The new “Karate Kid” with Jackie Chan and Jaden Smith has supposedly learned from the past, setting out to poke holes in some stereotypes about Asians.
That’s good news for any Asian middle-schooler tormented by the “Wax on, wax off” catchphrase of the original.
The film parodies the idea that all Asians are foreigners (“Dude, I’m from Detroit”) and can grab flies out of the air with chopsticks.
It also preserves some of the positives from the original. The heart-warming, cross-racial coalition is still there, as is the theme of reciprocal redemption, to say nothing of the obligatory training montage.
But what’s also still there is a tired image that always surrounds Hollywood fantasies about Asians: We respect our elders; we obey authority; we are preternaturally focused and preternaturally cruel; we have bad hair.
In recasting the film’s protagonist as black, “The Karate Kid” echoes last year’s much-hyped films, “Precious” and “The Blind Side,” in its implicit message that black people can’t save themselves, but need to be saved by others.
And in this case, who better than us Chinese?
That’s right, we’re the ones with self-discipline. And our snake-fighting skills? Off the hook.
Or so, once again, Hollywood would have us believe.
The original “Karate Kid” gets credit for linking sensei Miyagi’s social withdrawal and curmudgeonly attitude to racial trauma: the death of his family enmeshed within the paradox of Japanese-American internment (the original racial profiling) while members of the much-decorated 442nd served their country during World War II.
The shift of location to China gives us nice shots of the Forbidden City and the Great Wall, but waters down Mr. Han’s backstory, replacing the original’s hidden American trauma with relatively generic survivor’s guilt.

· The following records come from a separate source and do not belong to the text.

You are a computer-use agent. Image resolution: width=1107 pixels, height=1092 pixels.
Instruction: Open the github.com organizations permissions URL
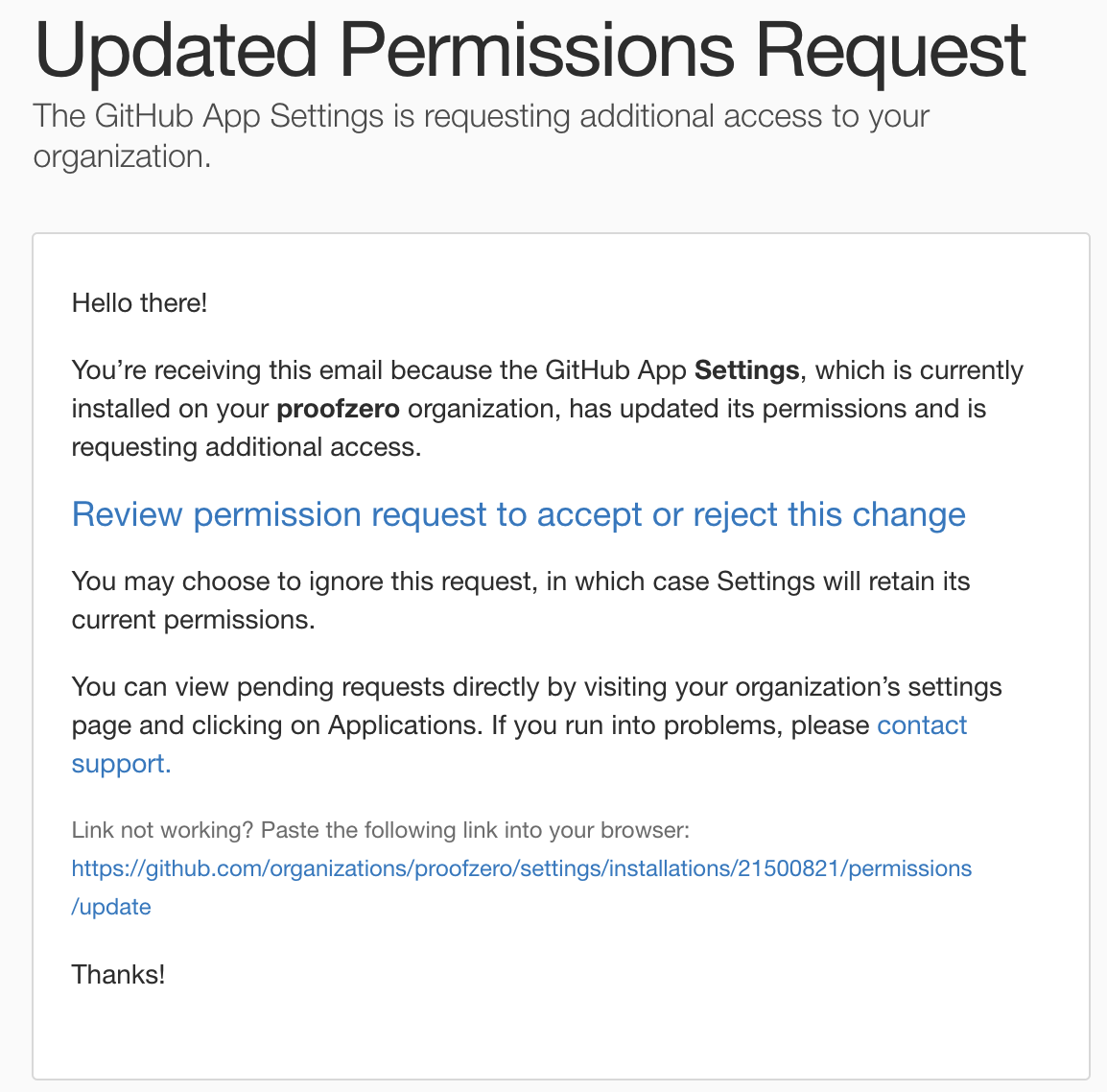click(x=522, y=868)
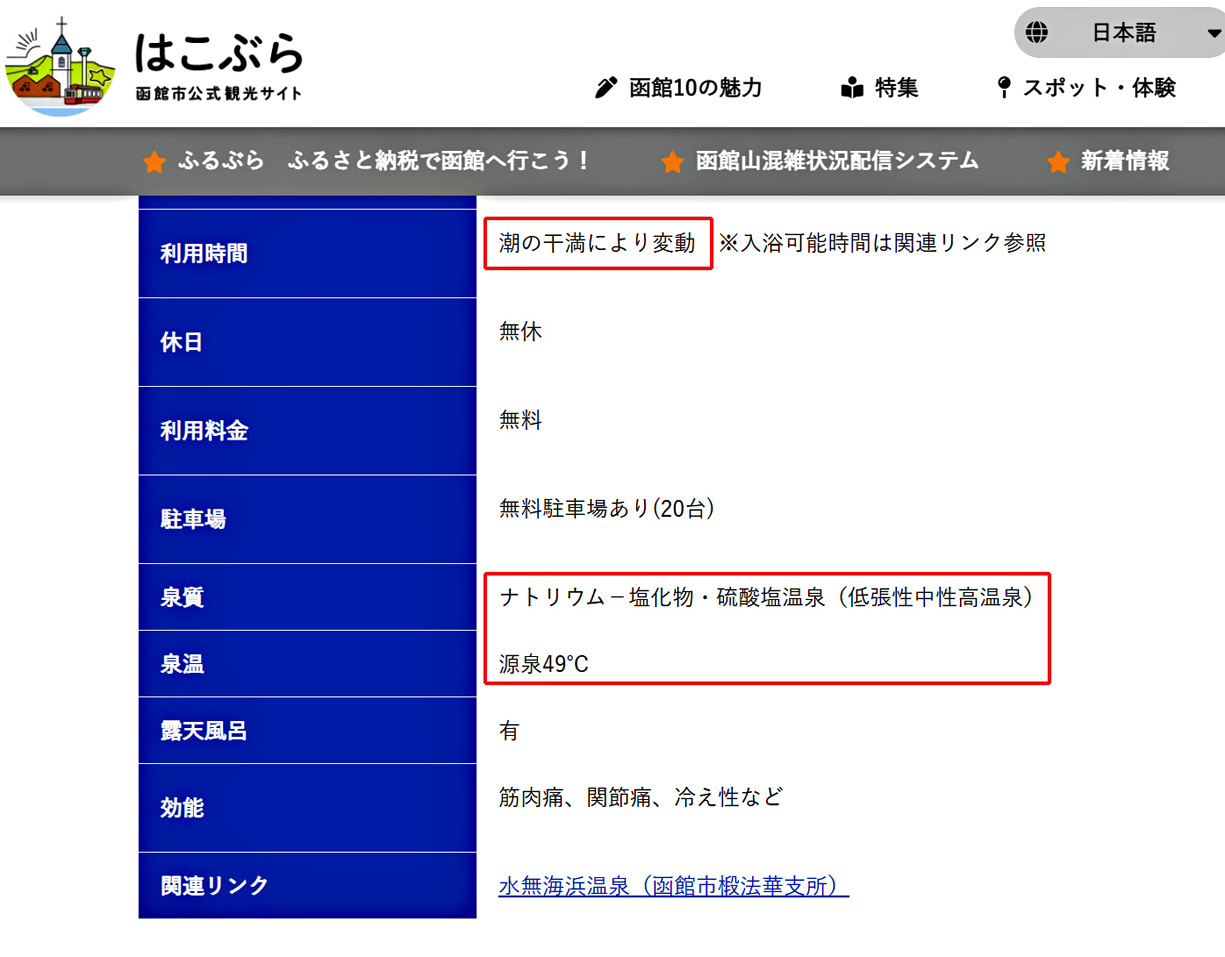Select the スポット・体験 menu item
This screenshot has width=1225, height=957.
(1098, 88)
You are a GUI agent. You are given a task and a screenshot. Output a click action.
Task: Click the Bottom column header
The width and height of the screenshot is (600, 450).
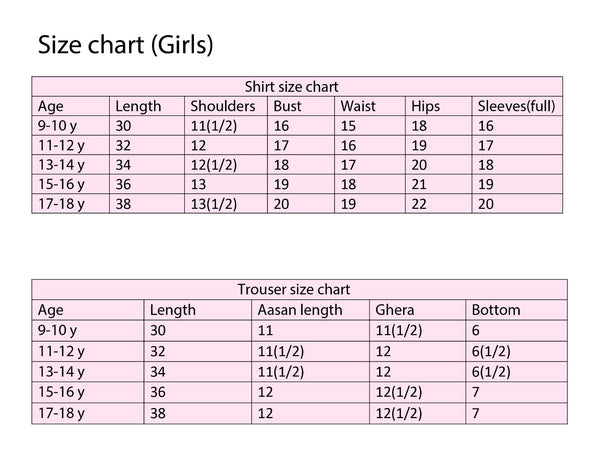496,310
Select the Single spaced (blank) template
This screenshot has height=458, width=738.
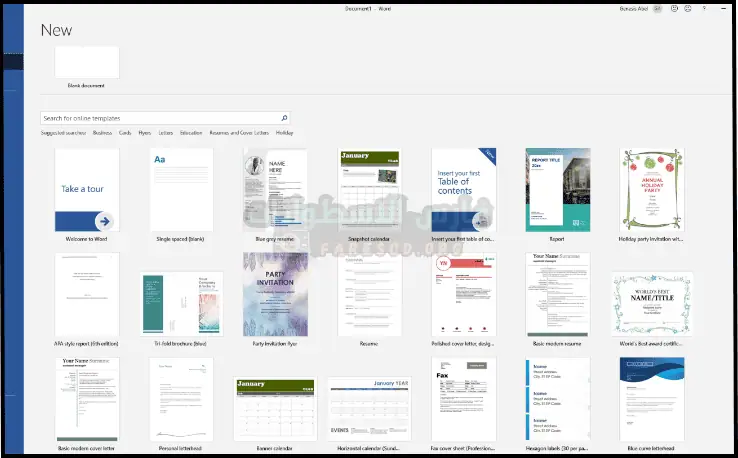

More insidious is the veiled economic message of the new “Karate Kid”: Job losses in Detroit are somehow due to labor outsourcing to China, a nation of dress-alike, go-along bullies. Next thing you know, we’ll all have to move to China.
If Jackie Chan is miscast as a melancholic Mr. Han here, at least he’s not performing the gross racial stereotype. As the New York Times’ Lawrence Downes noted in an obituary about the mixed legacy of character actor Pat Morita, who played Mr. Miyagi in the original “Karate Kid”: “But still, it bother me Miyagi-san so wise, but find it hard use articles, pronouns when talk.”
Dude, that how we talk. You no like, you go live Arizona.
The Asian version of a minstrel show would look like this: lots of butt kicking, Zen cool and total concentration. I guess everybody loves kung fu.
Well, got to go tap into some ancient wisdom.
And standing on my fingers is really starting to hurt.
Leslie Bow, professor of English and Asian American Studies at the University of Wisconsin at Madison, is the author of the recently published “Partly Colored: Asian Americans and Racial Anomaly in the Segregated South” (NYU Press). She can be reached at pmproj@progressive.org.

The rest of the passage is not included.